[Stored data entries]
····················

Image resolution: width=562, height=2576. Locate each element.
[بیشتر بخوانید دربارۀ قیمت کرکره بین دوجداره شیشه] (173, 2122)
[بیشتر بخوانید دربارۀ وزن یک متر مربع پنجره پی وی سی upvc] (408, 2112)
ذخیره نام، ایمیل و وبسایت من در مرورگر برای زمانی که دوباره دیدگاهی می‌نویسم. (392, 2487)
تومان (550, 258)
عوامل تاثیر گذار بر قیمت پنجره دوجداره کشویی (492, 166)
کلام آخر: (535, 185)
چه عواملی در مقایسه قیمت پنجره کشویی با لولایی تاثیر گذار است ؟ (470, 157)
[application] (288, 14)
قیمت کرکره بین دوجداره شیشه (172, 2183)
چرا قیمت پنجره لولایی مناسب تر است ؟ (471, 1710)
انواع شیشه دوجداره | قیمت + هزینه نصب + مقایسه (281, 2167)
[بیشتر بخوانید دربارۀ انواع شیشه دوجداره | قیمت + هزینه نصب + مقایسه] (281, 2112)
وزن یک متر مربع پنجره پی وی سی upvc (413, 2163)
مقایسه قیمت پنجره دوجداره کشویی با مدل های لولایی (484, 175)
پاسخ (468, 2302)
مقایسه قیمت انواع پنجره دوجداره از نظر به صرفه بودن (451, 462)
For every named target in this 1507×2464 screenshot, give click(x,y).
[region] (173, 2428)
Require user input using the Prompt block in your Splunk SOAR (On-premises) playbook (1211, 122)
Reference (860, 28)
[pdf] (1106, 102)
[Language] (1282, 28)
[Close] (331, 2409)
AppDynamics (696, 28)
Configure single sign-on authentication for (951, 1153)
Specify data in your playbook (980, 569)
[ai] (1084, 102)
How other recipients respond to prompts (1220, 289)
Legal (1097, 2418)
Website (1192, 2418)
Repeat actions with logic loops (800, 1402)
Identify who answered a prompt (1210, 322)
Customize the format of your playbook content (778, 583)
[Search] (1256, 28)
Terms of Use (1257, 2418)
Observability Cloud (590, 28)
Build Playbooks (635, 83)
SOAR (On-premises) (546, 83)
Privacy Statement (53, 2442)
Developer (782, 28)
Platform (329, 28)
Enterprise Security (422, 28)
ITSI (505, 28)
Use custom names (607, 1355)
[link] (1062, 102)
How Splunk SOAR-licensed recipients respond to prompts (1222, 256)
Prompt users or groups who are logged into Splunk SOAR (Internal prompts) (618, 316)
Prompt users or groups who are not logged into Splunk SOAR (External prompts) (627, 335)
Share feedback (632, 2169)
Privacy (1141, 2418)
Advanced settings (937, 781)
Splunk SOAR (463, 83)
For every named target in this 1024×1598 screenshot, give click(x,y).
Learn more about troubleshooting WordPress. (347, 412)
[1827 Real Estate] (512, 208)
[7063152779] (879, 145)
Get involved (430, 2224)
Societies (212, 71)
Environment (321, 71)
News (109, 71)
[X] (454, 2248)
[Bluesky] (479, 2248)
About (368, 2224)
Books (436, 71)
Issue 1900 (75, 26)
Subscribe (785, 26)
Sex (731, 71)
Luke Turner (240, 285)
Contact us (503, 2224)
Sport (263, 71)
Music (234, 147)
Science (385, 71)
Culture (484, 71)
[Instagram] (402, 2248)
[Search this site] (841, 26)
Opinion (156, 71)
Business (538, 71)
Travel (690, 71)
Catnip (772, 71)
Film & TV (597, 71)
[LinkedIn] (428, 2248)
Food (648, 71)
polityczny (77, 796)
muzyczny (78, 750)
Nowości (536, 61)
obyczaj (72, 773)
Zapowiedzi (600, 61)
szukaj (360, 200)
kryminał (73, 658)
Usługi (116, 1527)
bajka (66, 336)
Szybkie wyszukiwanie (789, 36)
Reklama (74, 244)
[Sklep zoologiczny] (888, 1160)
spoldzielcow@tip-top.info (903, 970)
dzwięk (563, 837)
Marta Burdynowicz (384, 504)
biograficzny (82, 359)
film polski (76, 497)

····················

- [WHAT THE TASK ASKS]
Repeat, word for word, all of the data shown above.

- [EXERCISE RESPONSE]
Image resolution: width=562, height=2576. Locate each element.
[بیشتر بخوانید دربارۀ قیمت کرکره بین دوجداره شیشه] (173, 2122)
[بیشتر بخوانید دربارۀ وزن یک متر مربع پنجره پی وی سی upvc] (408, 2112)
ذخیره نام، ایمیل و وبسایت من در مرورگر برای زمانی که دوباره دیدگاهی می‌نویسم. (392, 2487)
تومان (550, 258)
عوامل تاثیر گذار بر قیمت پنجره دوجداره کشویی (492, 166)
کلام آخر: (535, 185)
چه عواملی در مقایسه قیمت پنجره کشویی با لولایی تاثیر گذار است ؟ (470, 157)
[application] (288, 14)
قیمت کرکره بین دوجداره شیشه (172, 2183)
چرا قیمت پنجره لولایی مناسب تر است ؟ (471, 1710)
انواع شیشه دوجداره | قیمت + هزینه نصب + مقایسه (281, 2167)
[بیشتر بخوانید دربارۀ انواع شیشه دوجداره | قیمت + هزینه نصب + مقایسه] (281, 2112)
وزن یک متر مربع پنجره پی وی سی upvc (413, 2163)
مقایسه قیمت پنجره دوجداره کشویی با مدل های لولایی (484, 175)
پاسخ (468, 2302)
مقایسه قیمت انواع پنجره دوجداره از نظر به صرفه بودن (451, 462)
For every named target in this 1507×2464 screenshot, give click(x,y).
[region] (173, 2428)
Require user input using the Prompt block in your Splunk SOAR (On-premises) playbook (1211, 122)
Reference (860, 28)
[pdf] (1106, 102)
[Language] (1282, 28)
[Close] (331, 2409)
AppDynamics (696, 28)
Configure single sign-on authentication for (951, 1153)
Specify data in your playbook (980, 569)
[ai] (1084, 102)
How other recipients respond to prompts (1220, 289)
Legal (1097, 2418)
Website (1192, 2418)
Repeat actions with logic loops (800, 1402)
Identify who answered a prompt (1210, 322)
Customize the format of your playbook content (778, 583)
[Search] (1256, 28)
Terms of Use (1257, 2418)
Observability Cloud (590, 28)
Build Playbooks (635, 83)
SOAR (On-premises) (546, 83)
Privacy Statement (53, 2442)
Developer (782, 28)
Platform (329, 28)
Enterprise Security (422, 28)
ITSI (505, 28)
Use custom names (607, 1355)
[link] (1062, 102)
How Splunk SOAR-licensed recipients respond to prompts (1222, 256)
Prompt users or groups who are logged into Splunk SOAR (Internal prompts) (618, 316)
Prompt users or groups who are not logged into Splunk SOAR (External prompts) (627, 335)
Share feedback (632, 2169)
Privacy (1141, 2418)
Advanced settings (937, 781)
Splunk SOAR (463, 83)
For every named target in this 1024×1598 screenshot, give click(x,y).
Learn more about troubleshooting WordPress. (347, 412)
[1827 Real Estate] (512, 208)
[7063152779] (879, 145)
Get involved (430, 2224)
Societies (212, 71)
Environment (321, 71)
News (109, 71)
[X] (454, 2248)
[Bluesky] (479, 2248)
About (368, 2224)
Books (436, 71)
Issue 1900 (75, 26)
Subscribe (785, 26)
Sex (731, 71)
Luke Turner (240, 285)
Contact us (503, 2224)
Sport (263, 71)
Music (234, 147)
Science (385, 71)
Culture (484, 71)
[Instagram] (402, 2248)
[Search this site] (841, 26)
Opinion (156, 71)
Business (538, 71)
Travel (690, 71)
Catnip (772, 71)
Film & TV (597, 71)
[LinkedIn] (428, 2248)
Food (648, 71)
polityczny (77, 796)
muzyczny (78, 750)
Nowości (536, 61)
obyczaj (72, 773)
Zapowiedzi (600, 61)
szukaj (360, 200)
kryminał (73, 658)
Usługi (116, 1527)
bajka (66, 336)
Szybkie wyszukiwanie (789, 36)
Reklama (74, 244)
[Sklep zoologiczny] (888, 1160)
spoldzielcow@tip-top.info (903, 970)
dzwięk (563, 837)
Marta Burdynowicz (384, 504)
biograficzny (82, 359)
film polski (76, 497)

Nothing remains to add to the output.